When I was first pregnant, I questioned what would become of my writing. Would my website turn into another mommy blog, my thoughts swallowed whole by the wonders of parenthood? What could I write of it that no one had before?

When I lost that pregnancy, my first child, my only son, I didn’t write a word for 27 days. I should have been seven months pregnant by then, but when I sat back down at my desk at the end of that cold June, I was both empty and full. Void of his being and his future, I teemed with tangled words about my experience of loving and losing him. The only way to untangle them was to set them down, one by one. My first blog post was all about him. So was the next, and the next. I also published pieces in newspapers and magazines and parenting websites. I realized I was writing a book, and that writing about my son’s death was saving my life.

Photo by Amanda Morris

Photo by Amanda Morris

When my daughter was born, I didn’t really write for months. I filed short assignments here or there while she napped next to me. Otherwise, I was too consumed with the scent of her neck against my shoulder, the rise and fall of her chest, the pure world of her face as it fattened with the milk that could finally rush forth for her.

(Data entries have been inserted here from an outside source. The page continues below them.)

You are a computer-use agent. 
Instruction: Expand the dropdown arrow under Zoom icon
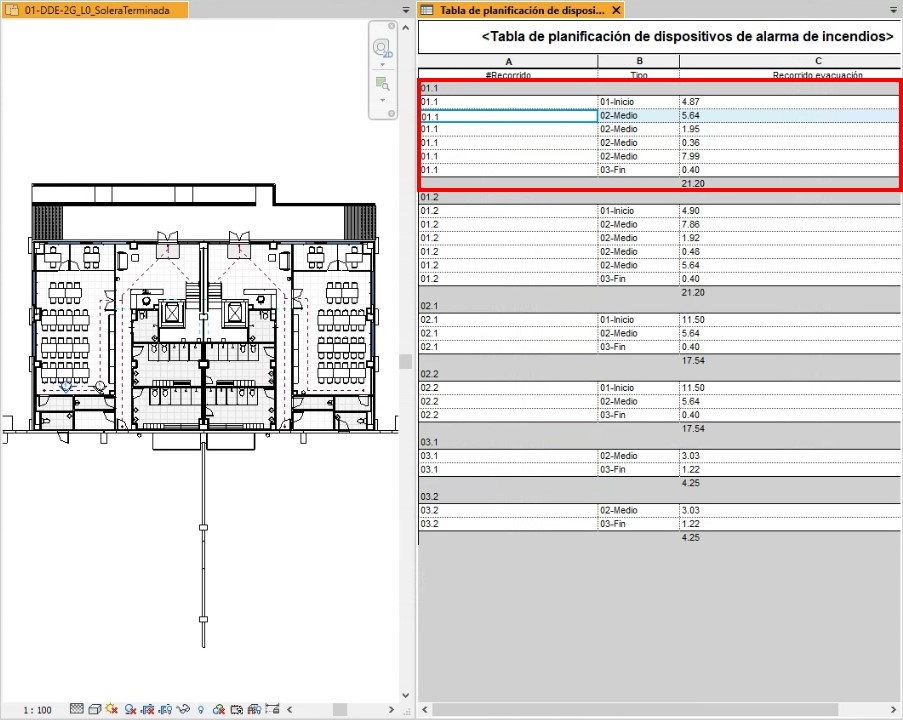[x=382, y=101]
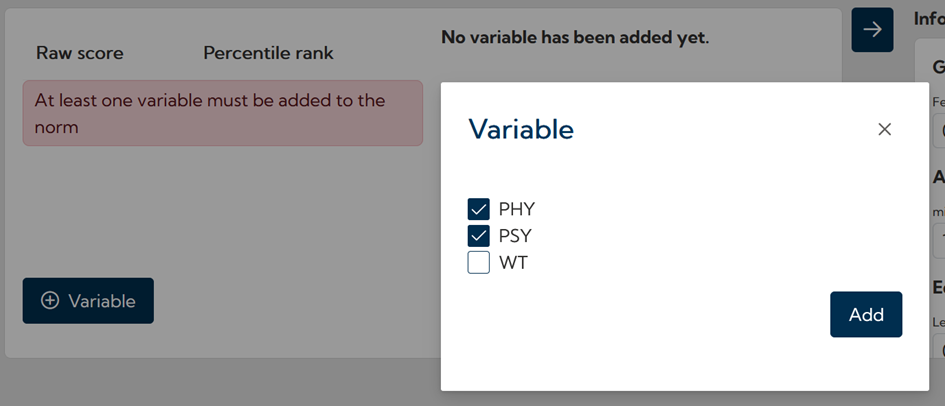Uncheck the PSY checkbox

(x=478, y=236)
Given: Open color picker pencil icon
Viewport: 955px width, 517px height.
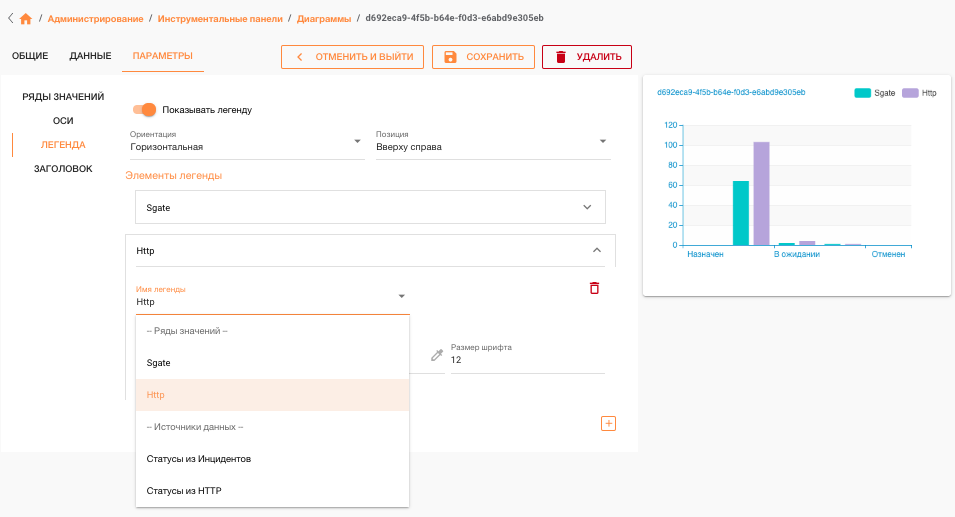Looking at the screenshot, I should coord(437,355).
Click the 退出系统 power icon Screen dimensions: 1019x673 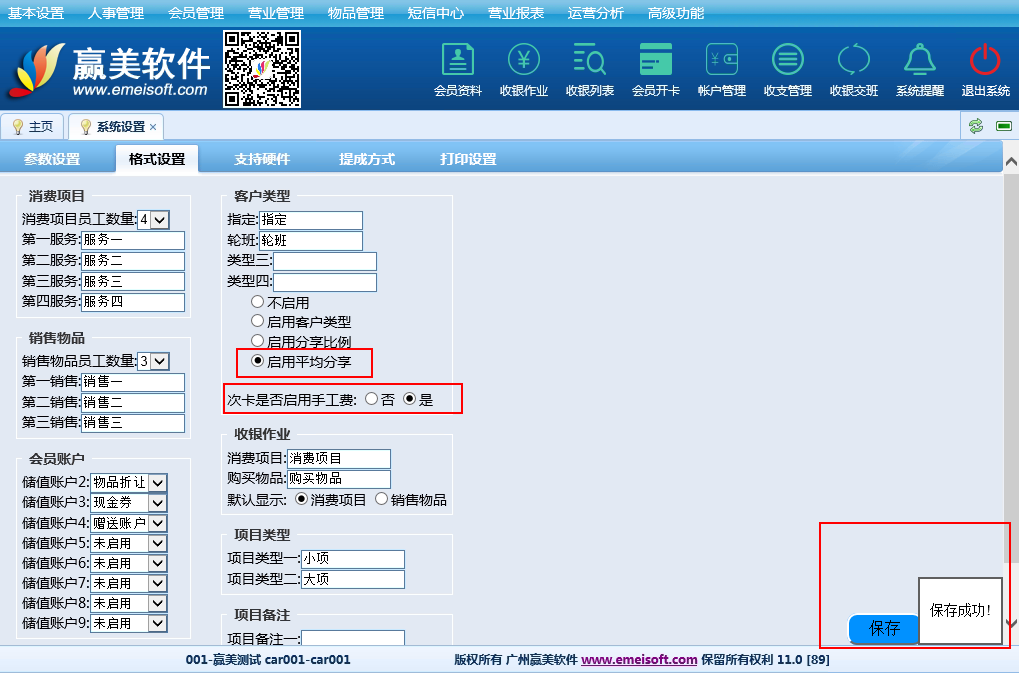[985, 68]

As a routine returned, so did the hours at my desk. Not every day, but most. I had those untangled words to revise and revise. But even 76,259 words are not the sum of his story.

I hadn’t anticipated that my greatest contribution to published parenthood would be for those of us who identify as loss moms, whose babies do not start solids or need sleep training or grow out of a single thing, but exist in that moment that separates who we are from who we used to be. That moment turned me into a mother, it showed me my truest writing. I’ve had to sit here for over three years to process and articulate that divide.

I sometimes wonder if I will ever be able to stop writing for him. I worry that my daughter might look back one day in search of a fuller chronicle of her life, as she collects rocks, sings songs, and circles back for hugs and then again for kisses whenever she walks away. What I want her to know is that when I am done writing, she is the one who is there—awake and eager to explore, saving me in that way, too.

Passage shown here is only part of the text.